Requirement:
In the records below, find the line containing "At what coordinates" and transcribe it and every line after it exactly; leave the pictures out.

:: Material supplied

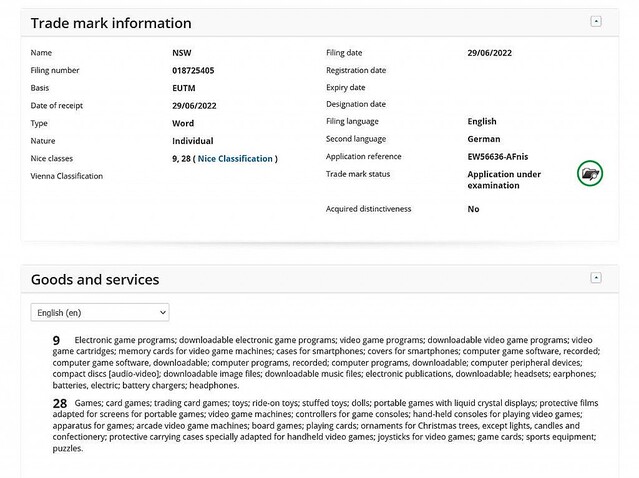
Task: Click the trade mark name NSW
Action: (x=182, y=52)
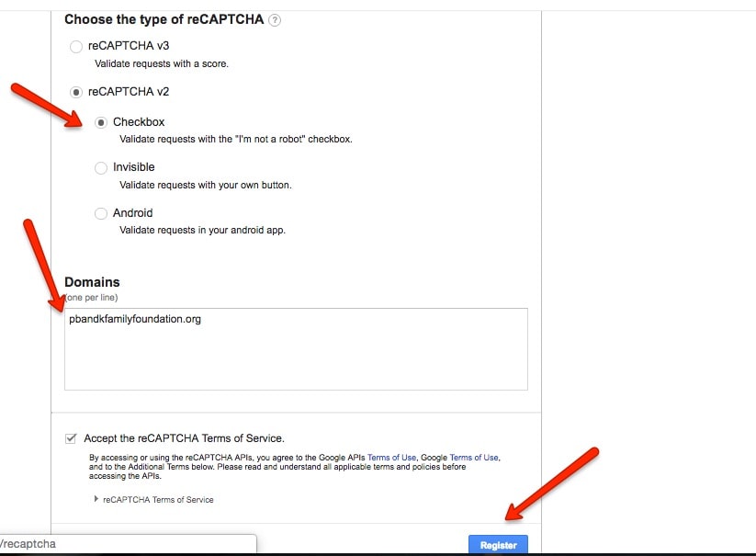Switch to the Invisible reCAPTCHA option
This screenshot has width=756, height=556.
(x=101, y=167)
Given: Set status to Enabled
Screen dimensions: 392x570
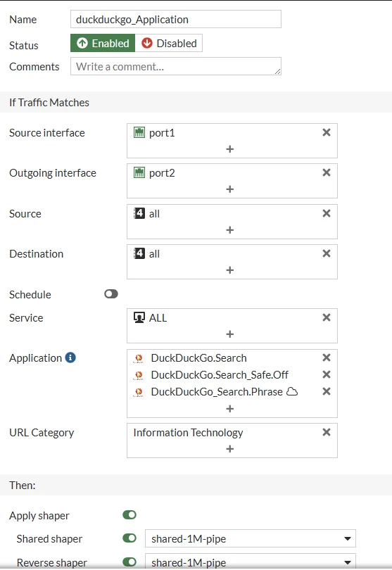Looking at the screenshot, I should [103, 43].
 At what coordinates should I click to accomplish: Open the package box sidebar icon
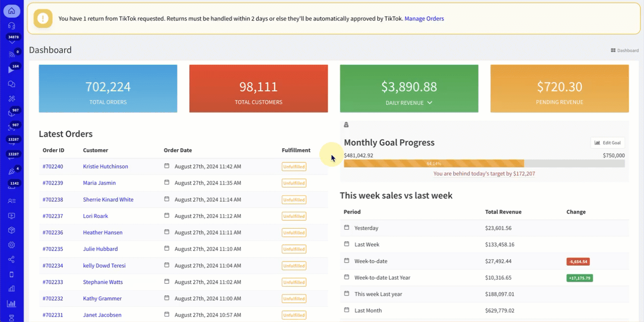[x=12, y=230]
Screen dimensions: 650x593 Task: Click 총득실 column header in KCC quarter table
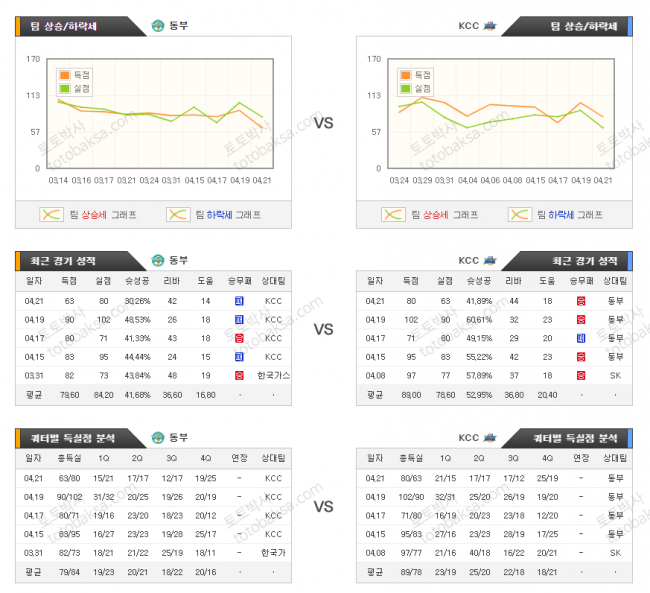[x=410, y=458]
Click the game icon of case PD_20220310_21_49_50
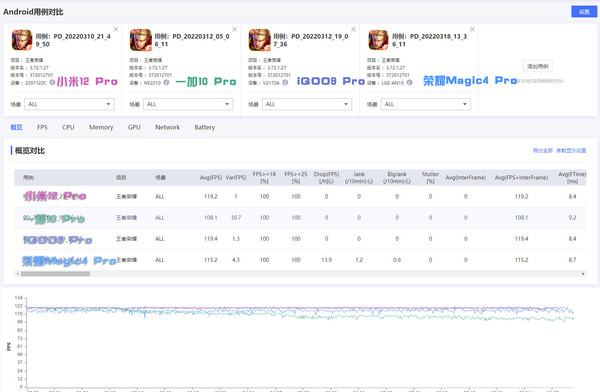This screenshot has width=600, height=392. [x=22, y=40]
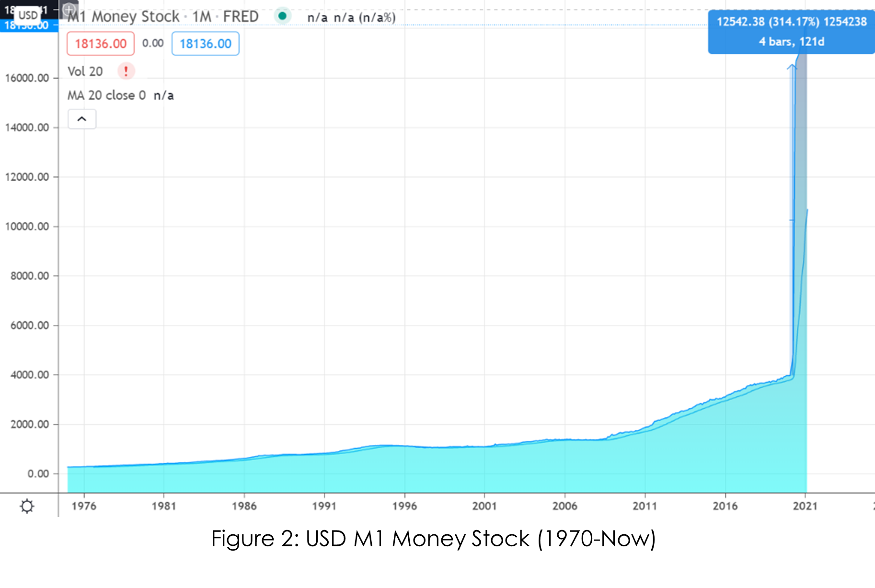This screenshot has height=588, width=875.
Task: Select the Vol 20 indicator label
Action: coord(85,71)
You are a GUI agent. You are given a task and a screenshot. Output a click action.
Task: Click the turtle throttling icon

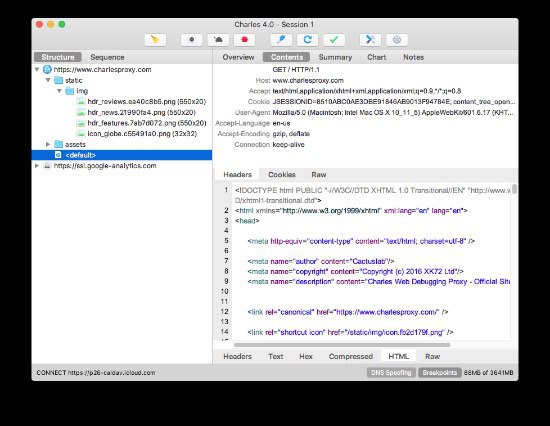(x=218, y=40)
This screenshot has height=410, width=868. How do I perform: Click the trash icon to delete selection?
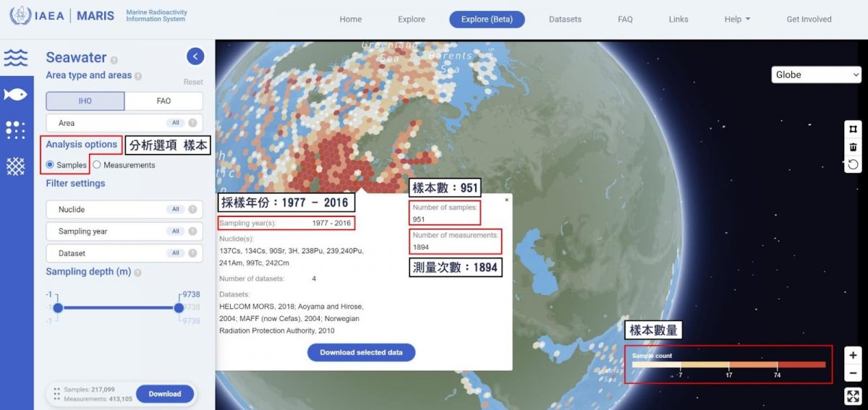853,147
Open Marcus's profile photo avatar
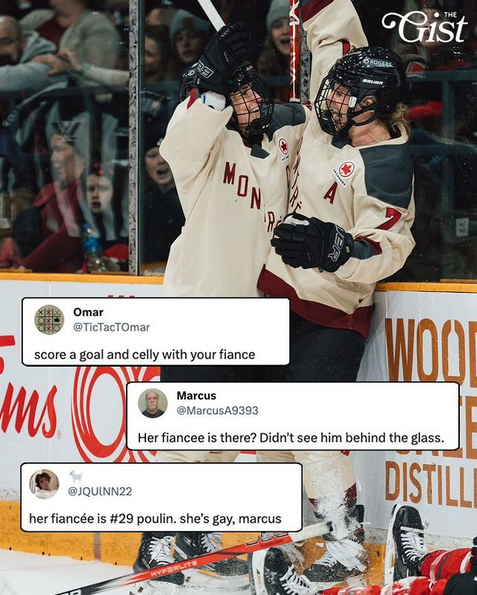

::::

Response:
 At what coordinates should I click to accomplish: Open the package box sidebar icon
[x=12, y=230]
Screen dimensions: 650x593 Task: Click 총득실 column header in KCC quarter table
[x=410, y=458]
Click the game icon of case PD_20220310_21_49_50
This screenshot has width=600, height=392. [x=22, y=40]
This screenshot has height=588, width=875.
Task: Select the Vol 20 indicator label
Action: coord(85,71)
You are a GUI agent. You are given a task and a screenshot. Output a click action.
Task: Click the turtle throttling icon

(x=218, y=40)
This screenshot has height=410, width=868. How do I perform: Click the trash icon to delete selection?
853,147
Open Marcus's profile photo avatar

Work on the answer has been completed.